------ Sezione del testo ------
Alla fine del conflitto l'Unione Velocipedistica e la Federazione Ciclistica si riconciliano e l'attività agonistica tornò a livelli tali di eccellenza che gli anni a cavallo delle due guerre sono ricordati come il periodo eroico del ciclismo italiano.
Nel 1926 nell'ambito della ristrutturazione dello sport italiano da parte del regime fascista, al CONI fu assegnato il compito di nominare i dirigenti delle diverse federazioni. I successi degli anni precedenti della UVI convinsero i dirigenti fascisti a confermare nel suo ruolo il presidente Geo Davidson. Lo stesso anno, per la terza volta dalla loro istituzione, furono assegnati all'Italia i Mondiali di ciclismo, gli ultimi aperti soltanto ai dilettanti.
------
**Svolgi quanto segue**
1. Per ciascuna affermazione indica se concorda con il testo sul ciclismo italiano, rispondendo sì o no e citando alla lettera le parole del testo che lo stabiliscono.
(a) Nel 1926 il CONI ricevette il compito di nominare i dirigenti delle federazioni.
(b) I dirigenti fascisti sostituirono Geo Davidson alla presidenza dell'UVI.
(c) I Mondiali di ciclismo assegnati all'Italia nel 1926 erano aperti anche ai professionisti.
2. Prosegui il testo sul ciclismo italiano con qualche frase, a partire dall'ultima riportata.
Le righe che seguono non hanno alcun legame con il testo sul ciclismo italiano.
------ Materiale fornito ------
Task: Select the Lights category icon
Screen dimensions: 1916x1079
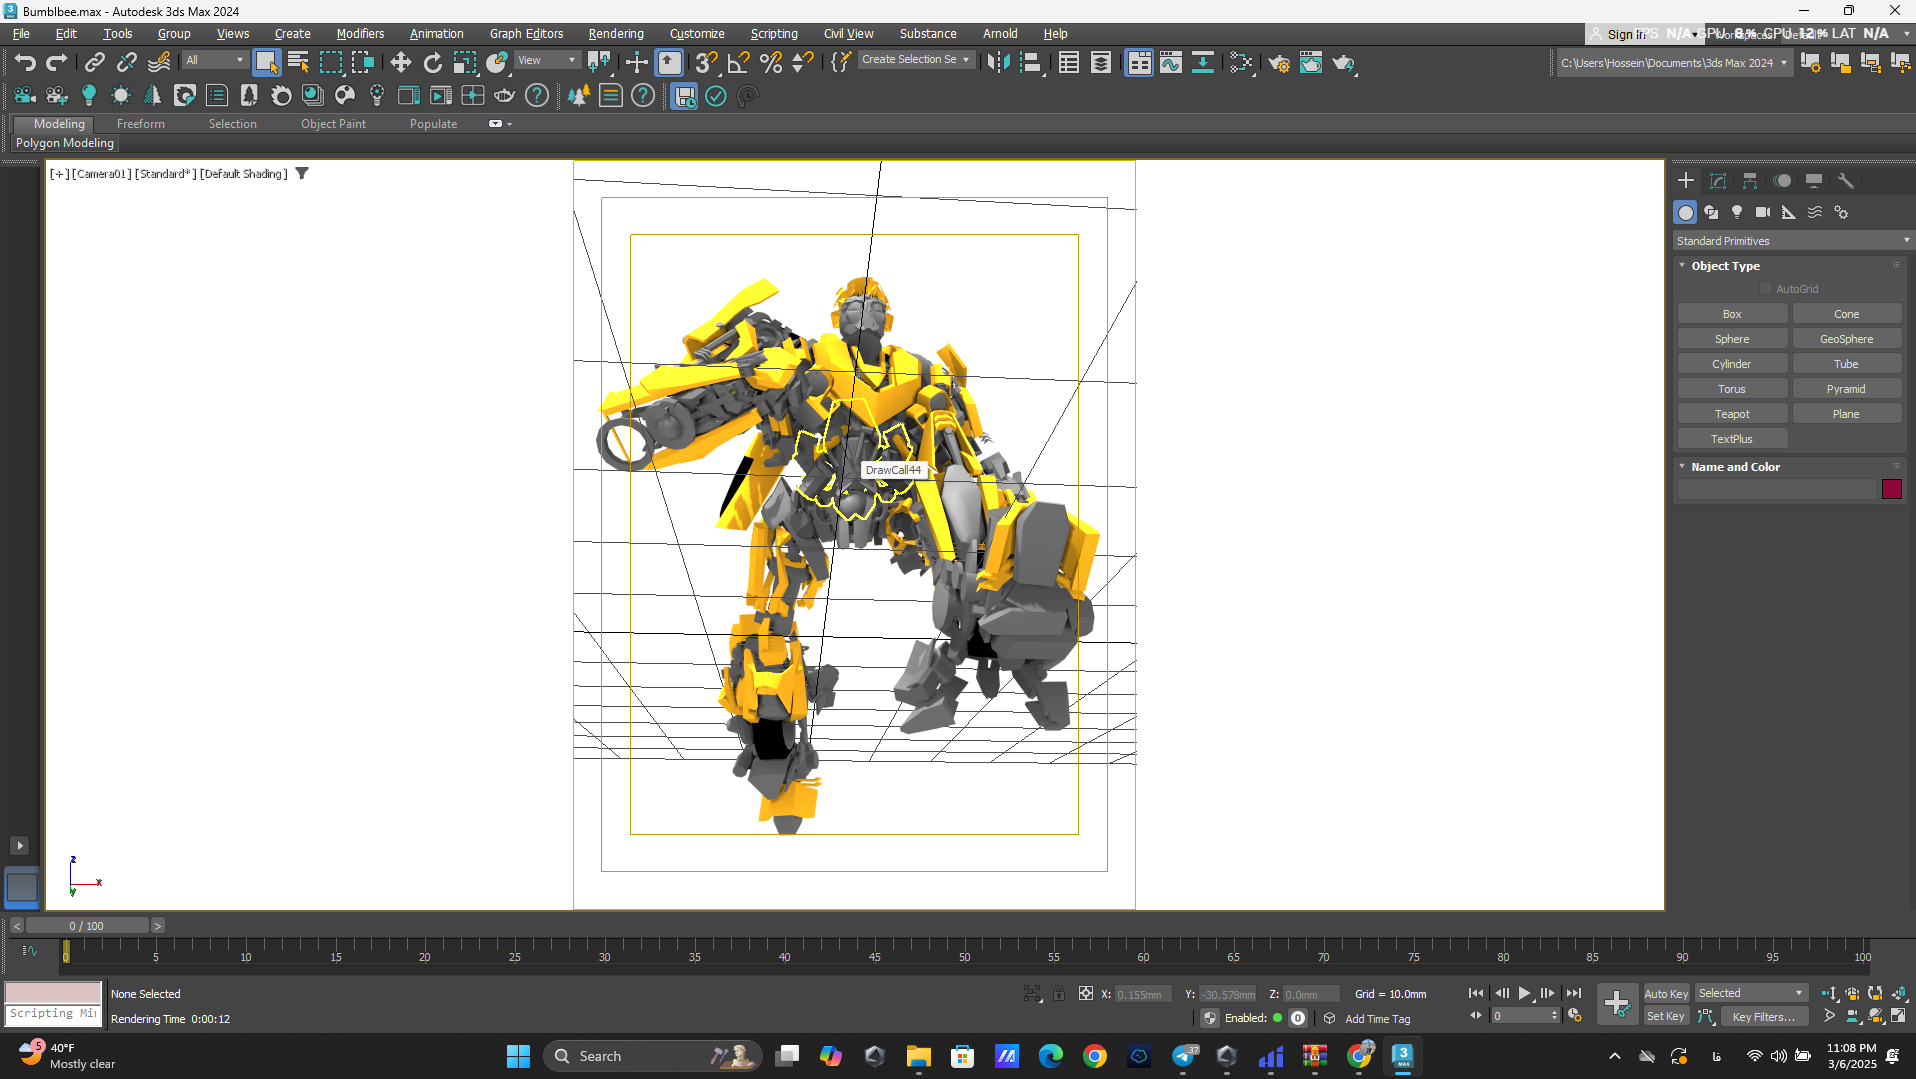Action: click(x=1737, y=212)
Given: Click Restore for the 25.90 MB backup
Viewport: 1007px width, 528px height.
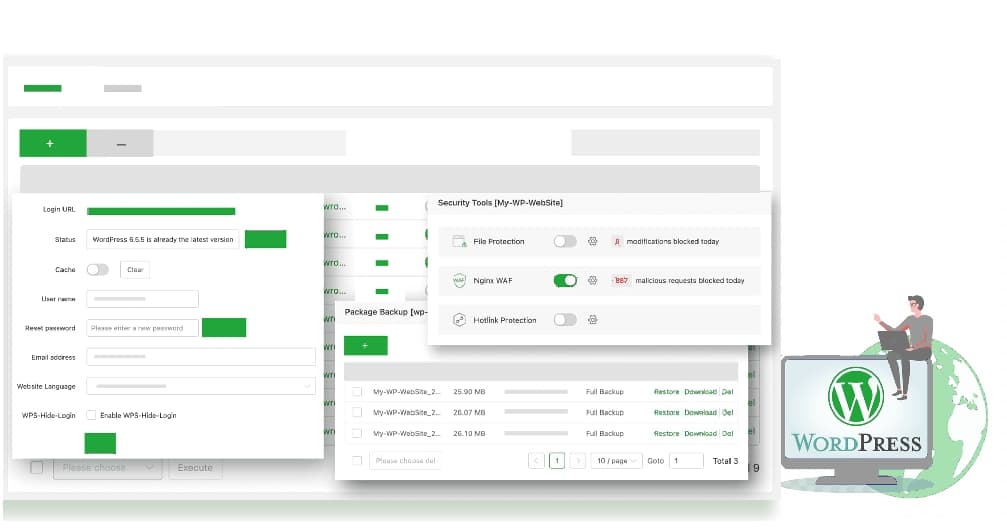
------
**Risposte per punto**
1.
(a) Sì: "al CONI fu assegnato il compito di nominare i dirigenti delle diverse federazioni".
(b) No: "convinsero i dirigenti fascisti a confermare nel suo ruolo il presidente Geo Davidson".
(c) No: "gli ultimi aperti soltanto ai dilettanti".

2.
Nel 1929 il CONI spostò tutte le sedi delle Federazioni a Roma. In quell'occasione fu indicato un commissario straordinario dell'UVI, l'onorevole Augusto Turati che restò in carica un anno; nel 1930 fu nominato un nuovo presidente, l'onorevole Alberto Garelli, e un nuovo segretario, Vittorio Spositi. Nel 1932 l'Unione Velocipedistica Italiana ottenne nuovamente i Campionati del mondo. L'UVI realizzò a Roma una pista in legno montata al centro dello Stadio Nazionale e su questo anello il belga Jef Scherens conquistò il primo dei suoi sette titoli mondiali della velocità professionisti. Binda si aggiudicò il terzo titolo mondiale su strada e Giuseppe Martano si laureò per la seconda volta campione dei dilettanti.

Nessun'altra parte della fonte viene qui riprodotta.